Sugestia o podpaleniu budki przed ambasadą - na zlecenie ówczesnego szefa MSW Bartłomieja Sienkiewicza - miała paść w podsłuchanej rozmowie szefa CBA Pawła Wojtunika i wicepremier Elżbiety Bieńkowskiej. "Widzisz, ale facet nauczył ich (Sienkiewicz - PAP), że on dzwoni i on im rozkazuje. i tak samo poszli, spalili budkę pod ambasadą, bo minister osobiście wymyślił taką... wiesz z takiego..." - cytuje fragment wypowiedzi przypisanej Wojtunikowi przez "Do Rzeczy".

Prokuratorzy otrzymali już nagranie z podsłuchu - teraz muszą je przeanalizować, sprawdzić, czy jest autentyczne, a także - między innymi - sporządzić stenogramy. Kolejnym krokiem będzie przesłuchanie osób zarejestrowanych przez mikrofon ukryty w stołecznej restauracji "Sowa i Przyjaciele". Cezary Gmyz - dziennikarz, który przyniósł nośnik, został przesłuchany, ale odmówił składania zeznań zasłaniając się tajemnicą.

Na razie nie będzie wznowienia śledztwa ws. podpalenia budki, które kilka miesięcy temu zostało umorzone.

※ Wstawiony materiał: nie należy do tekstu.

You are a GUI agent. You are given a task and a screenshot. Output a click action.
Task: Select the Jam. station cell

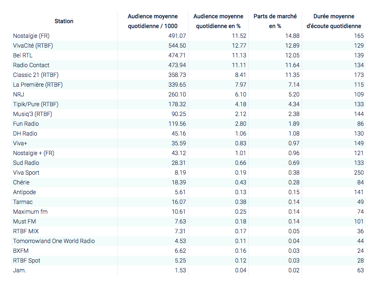tap(20, 270)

Jak tłumaczą prokuratorzy, dziś wpłynął do nich wniosek o ściganie Sienkiewicza, autorstwa organizatorów Marszu Niepodległości. Podjęto postępowanie - na razie to sprawdzanie doniesienia. Śledczy chcą także zapoznać się z nagraniem rozmowy, a od jej treści zależy, czy postępowanie zostanie wszczęte.

Rzecznik CBA Jacek Dobrzyński oświadczył, że sugestia, jakoby szef CBA powiedział, iż policja na zlecenie Bartłomieja Sienkiewicza miała podpalić budkę przy rosyjskiej ambasadzie, jest "niedorzecznością i sprawia wrażenie celowej manipulacji". "Bzdurą i absurdem" informację tę nazwał sam Sienkiewicz.

Chcą nadzwyczajnego posiedzenia Sejmu

Szef klubu Prawa i Sprawiedliwości Mariusz Błaszczak poinformował, że złożył do marszałka Sejmu wniosek o zwołanie nadzwyczajnego posiedzenia Sejmu w związku z doniesieniami nt. Bartłomieja Sienkiewicza. Radosław Sikorski zapewnił, że Prezydium Sejmu zajmie się wnioskiem PiS 26 maja.

Potrzeby zwoływania dodatkowego posiedzenia Sejmu nie widzi Platforma Obywatelska. To jest jakiś absurd, bzdura. Nie mamy pojęcia, o czym w ogóle rozmawiamy - czy o taśmach, czy o wyssanych z palca stenogramach. To nie jest żaden konkretny materiał do dyskusji - powiedział poseł Mariusz Witczak z PO. Jak ocenił, publikacja "Do Rzeczy" to "wrzutka w kampanii wyborczej, w której odgrzewa się stary, nieświeży już kotlet".

Z kolei Sojusz Lewicy Demokratycznej chce wyjaśnień od prokuratora generalnego i szefa CBA. Sprawą ma się zająć komisja ds. służb specjalnych, we wtorek chce uzyskać informacje od szefa ABW o tym, za tydzień od prokuratora generalnego i szefa CBA.